Greenspan told the commission that he warned in 2004 of the perils of Fannie Mae and Freddie Mac’s decision to gorge on toxic loans, which the two government-sponsored corporations bought from lenders and securitized. This was the same Greenspan who told 60 Minutes in 2007 that he “had no notion of how significant [Fannie and Freddie] had become until very late.” So he both knew and didn’t know about the looming threat of Fannie and Freddie’s toxic mortgage binge.

Greenspan even sought to revise the history of how his own Ayn Rand-inspired, free-market philosophy had impacted the Fed under his tenure. Under questioning from commission member Brooksley Born, the former Commodity Futures Trading Commission chairwoman who famously battled the Clinton-era deregulation hawks, Greenspan said his own worldview didn’t enter the equation; he merely enforced the laws Congress had put in place. Yet it was Greenspan, revered as an economic oracle during the 1990s and early 2000s, who publicly supported the Gramm-Leach-Bliley Act, a historic piece of deregulation that scrapped the Glass-Steagall Act’s firewall between commercial banks and investment firms and allowed a veritable Wild West to emerge for risky finacial products like derivatives. In 2000, Greenspan also argued that regulation of derivatives, which played a major role in wreaking havoc on the global economy, was unnecessary.

Greenspan hasn’t been entirely unrepentant.

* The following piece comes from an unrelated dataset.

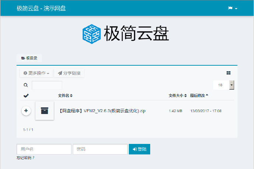Click the 分享链接 button

[69, 73]
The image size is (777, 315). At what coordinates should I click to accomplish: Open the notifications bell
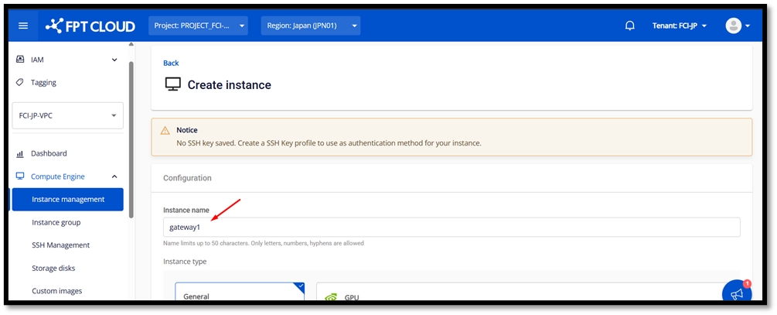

In September 2008, he conceded he’d been wrong about the free market, that he’d found a “flaw” in his way of thinking. Since then, however, he’s sought to whitewash the history of the Federal Reserve under his guidance and recast his two decades at the helm of the central bank in a far more favorable light. But critics, including Born, aren’t buying it. “The Fed utterly failed to prevent the financial crisis,” she said on Wednesday. “Failed to prevent the housing bubble, failed to prevent the predatory lending scandal.”